> Work instruction:
Each entry should be duplicated exactly, with no line missing.

> Data records:

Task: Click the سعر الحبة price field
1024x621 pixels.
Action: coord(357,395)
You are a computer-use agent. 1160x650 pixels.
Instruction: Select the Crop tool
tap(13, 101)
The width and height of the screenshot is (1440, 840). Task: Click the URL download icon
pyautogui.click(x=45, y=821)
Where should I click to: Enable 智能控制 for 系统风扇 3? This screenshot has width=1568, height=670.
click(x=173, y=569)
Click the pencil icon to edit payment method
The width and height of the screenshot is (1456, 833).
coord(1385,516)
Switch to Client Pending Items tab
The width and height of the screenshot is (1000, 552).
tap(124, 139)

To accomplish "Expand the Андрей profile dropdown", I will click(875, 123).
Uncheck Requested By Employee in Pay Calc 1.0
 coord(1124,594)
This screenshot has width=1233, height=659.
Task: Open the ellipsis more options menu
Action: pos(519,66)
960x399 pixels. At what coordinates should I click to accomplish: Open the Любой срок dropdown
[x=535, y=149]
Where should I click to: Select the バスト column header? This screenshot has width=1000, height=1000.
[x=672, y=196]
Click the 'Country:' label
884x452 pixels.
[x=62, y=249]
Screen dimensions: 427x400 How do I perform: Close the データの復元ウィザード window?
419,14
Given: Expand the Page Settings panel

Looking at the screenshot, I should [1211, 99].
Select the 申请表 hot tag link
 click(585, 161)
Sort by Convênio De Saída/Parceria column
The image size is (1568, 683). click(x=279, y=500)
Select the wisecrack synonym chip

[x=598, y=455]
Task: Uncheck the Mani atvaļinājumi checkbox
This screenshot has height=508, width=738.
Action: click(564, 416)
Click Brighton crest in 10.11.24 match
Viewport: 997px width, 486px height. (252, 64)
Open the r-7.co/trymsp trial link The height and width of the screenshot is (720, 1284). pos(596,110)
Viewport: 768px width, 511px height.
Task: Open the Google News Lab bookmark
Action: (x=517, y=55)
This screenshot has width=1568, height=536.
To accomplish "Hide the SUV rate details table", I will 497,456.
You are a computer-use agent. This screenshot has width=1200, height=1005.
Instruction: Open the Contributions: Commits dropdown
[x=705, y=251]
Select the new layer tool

> Response:
Task: Click the سعر الحبة price field
1024x621 pixels.
Action: coord(357,395)
You are a computer-use agent. 1160x650 pixels.
Instruction: Select the Crop tool
tap(13, 101)
The width and height of the screenshot is (1440, 840). Task: Click the URL download icon
pyautogui.click(x=45, y=821)
Where should I click to: Enable 智能控制 for 系统风扇 3? This screenshot has width=1568, height=670.
click(x=173, y=569)
Click the pencil icon to edit payment method
The width and height of the screenshot is (1456, 833).
coord(1385,516)
Switch to Client Pending Items tab
The width and height of the screenshot is (1000, 552).
tap(124, 139)

To accomplish "Expand the Андрей profile dropdown", I will click(875, 123).
Uncheck Requested By Employee in Pay Calc 1.0
 coord(1124,594)
This screenshot has width=1233, height=659.
Task: Open the ellipsis more options menu
Action: pos(519,66)
960x399 pixels. At what coordinates should I click to accomplish: Open the Любой срок dropdown
[x=535, y=149]
Where should I click to: Select the バスト column header? This screenshot has width=1000, height=1000.
[x=672, y=196]
Click the 'Country:' label
884x452 pixels.
[x=62, y=249]
Screen dimensions: 427x400 How do I perform: Close the データの復元ウィザード window?
419,14
Given: Expand the Page Settings panel

Looking at the screenshot, I should [1211, 99].
Select the 申请表 hot tag link
 click(585, 161)
Sort by Convênio De Saída/Parceria column
The image size is (1568, 683). click(x=279, y=500)
Select the wisecrack synonym chip

[x=598, y=455]
Task: Uncheck the Mani atvaļinājumi checkbox
This screenshot has height=508, width=738.
Action: click(564, 416)
Click Brighton crest in 10.11.24 match
Viewport: 997px width, 486px height. (252, 64)
Open the r-7.co/trymsp trial link The height and width of the screenshot is (720, 1284). pos(596,110)
Viewport: 768px width, 511px height.
Task: Open the Google News Lab bookmark
Action: (x=517, y=55)
This screenshot has width=1568, height=536.
To accomplish "Hide the SUV rate details table", I will 497,456.
You are a computer-use agent. This screenshot has width=1200, height=1005.
Instruction: Open the Contributions: Commits dropdown
[x=705, y=251]
Select the new layer tool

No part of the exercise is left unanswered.